→ **TEXTO APRESENTADO**
Gosto de ser gente porque, mesmo sabendo que as condições materiais, econômicas, sociais e políticas, culturais e ideológicas em que nos achamos geram quase sempre barreiras de difícil superação para o comprimento de nossa tarefa histórica de mudar o mundo, sei também que os obstáculos não se eternizam.
 
A última frase da citação ‘os obstáculos não se eternizam’ remete a mim enquanto professora de uma escola em área de risco, esperança. Os resultados serão vistos em um tempo longo e demorado e tudo parecerá muito complexo, mas nenhum dos condicionantes é eterno e sim, transformar é possível. E para complementar cabe uma citação de Luckesi (2005, p. 33), afirmando que “Com imaginação e comprometimento afetivo-ideológico e uma constante meditação sobre a sua prática, o educador conseguirá encontrar os meios para atingir os fins”.

→ **EXERCÍCIO**
Dê sequência ao texto sobre a esperança no trabalho docente em escola de área de risco, começando logo após a citação de Luckesi que o encerra.

→ **MATERIAL**
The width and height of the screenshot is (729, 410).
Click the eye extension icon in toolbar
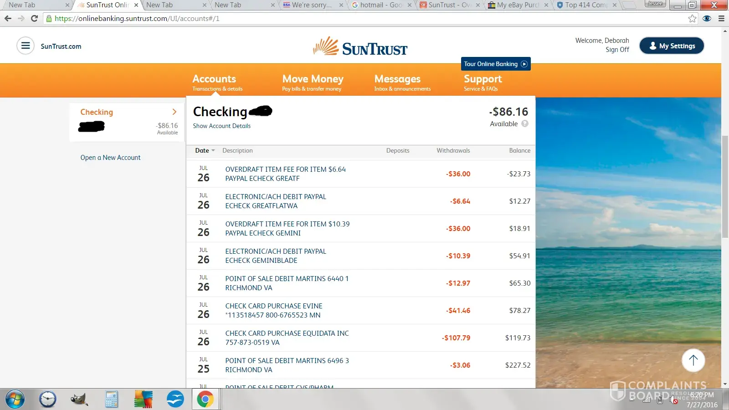(707, 19)
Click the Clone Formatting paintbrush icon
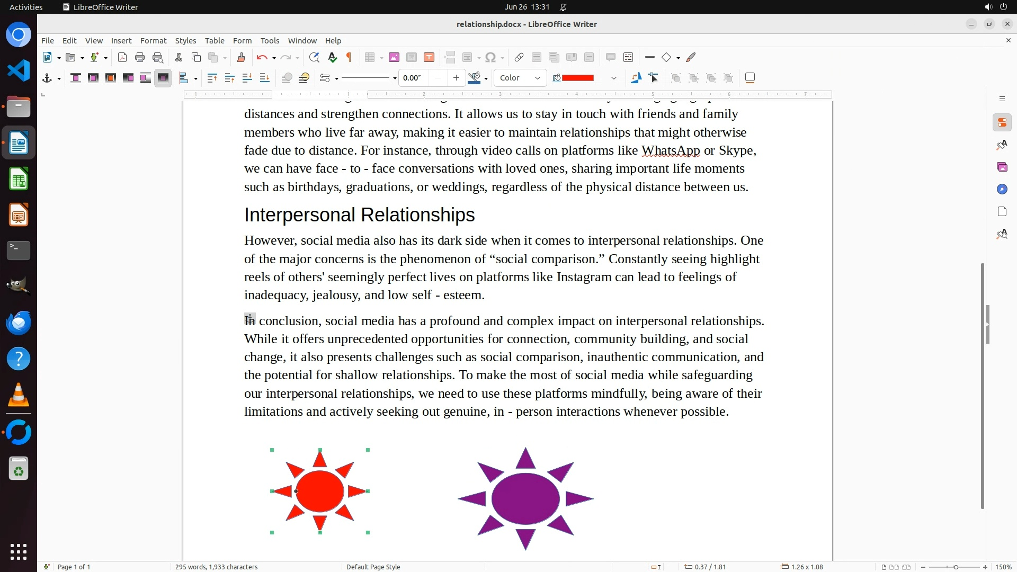 click(x=241, y=57)
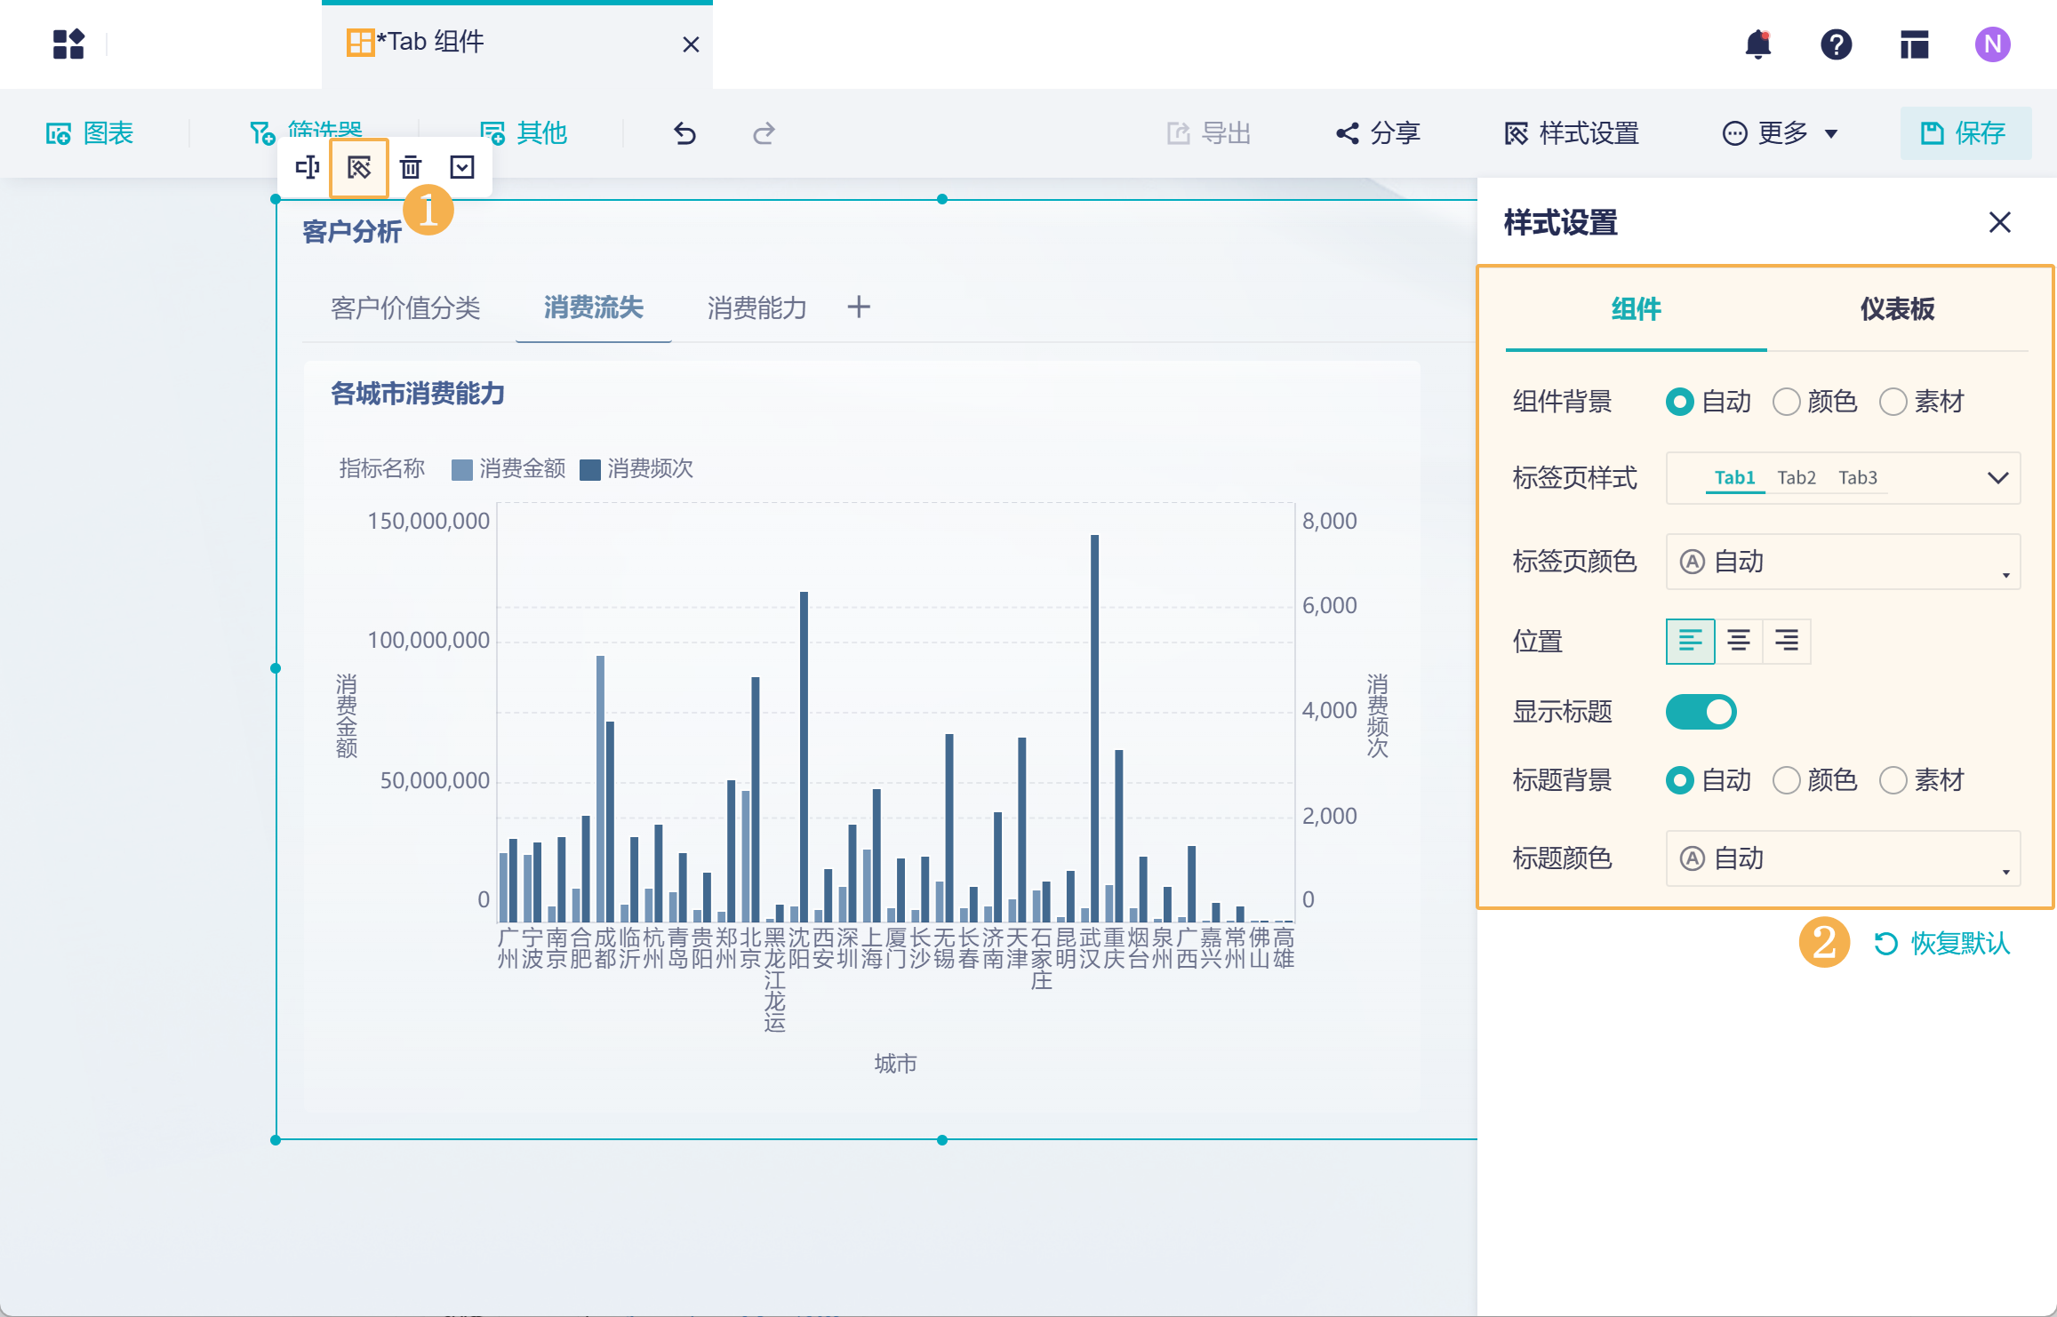This screenshot has width=2057, height=1317.
Task: Click the component style settings icon
Action: pyautogui.click(x=359, y=167)
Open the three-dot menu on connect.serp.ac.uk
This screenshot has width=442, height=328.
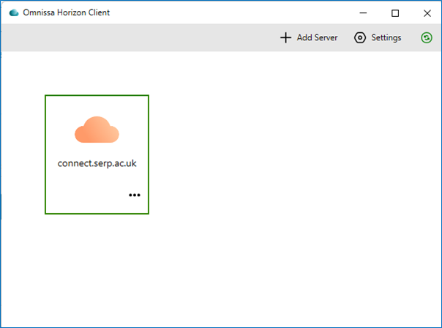(x=135, y=195)
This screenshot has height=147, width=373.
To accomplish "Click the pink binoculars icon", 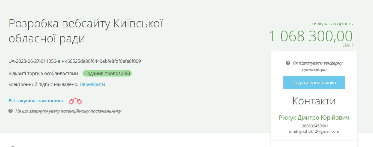I will [75, 101].
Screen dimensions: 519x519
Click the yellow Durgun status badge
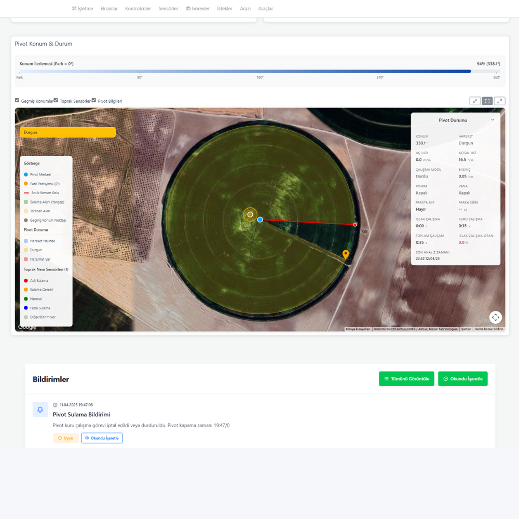coord(67,132)
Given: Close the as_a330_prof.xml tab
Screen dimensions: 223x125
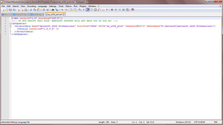Looking at the screenshot, I should 64,15.
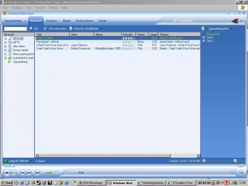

→ **RESPOSTA**
3 A CONTRIBUIÇÃO DA ESCOLA PARA A TRANSFORMAÇÃO DA SOCIEDADE
 
 
Quando tratamos de educação em uma comunidade carente, marcada não somente por pobreza, mas também por drogas e violência, precisamos de uma escola forte. Uma escola também carente não resistirá a todas as exigências da missão e dificilmente conseguirá suprir todas as necessidades da comunidade.
Essa escola precisa ter profissionais preparados, não somente em conhecimento, mas também em paciência e amor. Profissionais que compreendam que os resultados são mais demorados e a trajetória é mais árdua. Que compreendam e aceitem que as crianças têm uma carência muito grande, e acabam tendo o professor como uma extensão da sua família, alguém que ouve suas histórias, seca suas lágrimas, se preocupa com sua alimentação, encapa seus cadernos, fornece materiais escolares básicos (prática que não é mantida por muitas famílias e que também passa a ser papel do professor nessas comunidades) e faz crerem que são capazes e que o mundo é menos escuro do que se imagina. Professores que, de acordo com Ramos (2010, p. 25) invistam na pessoa humana “ acreditando que cada um tem um potencial e limites, mas que, nesta diversidade, todos aprendem”.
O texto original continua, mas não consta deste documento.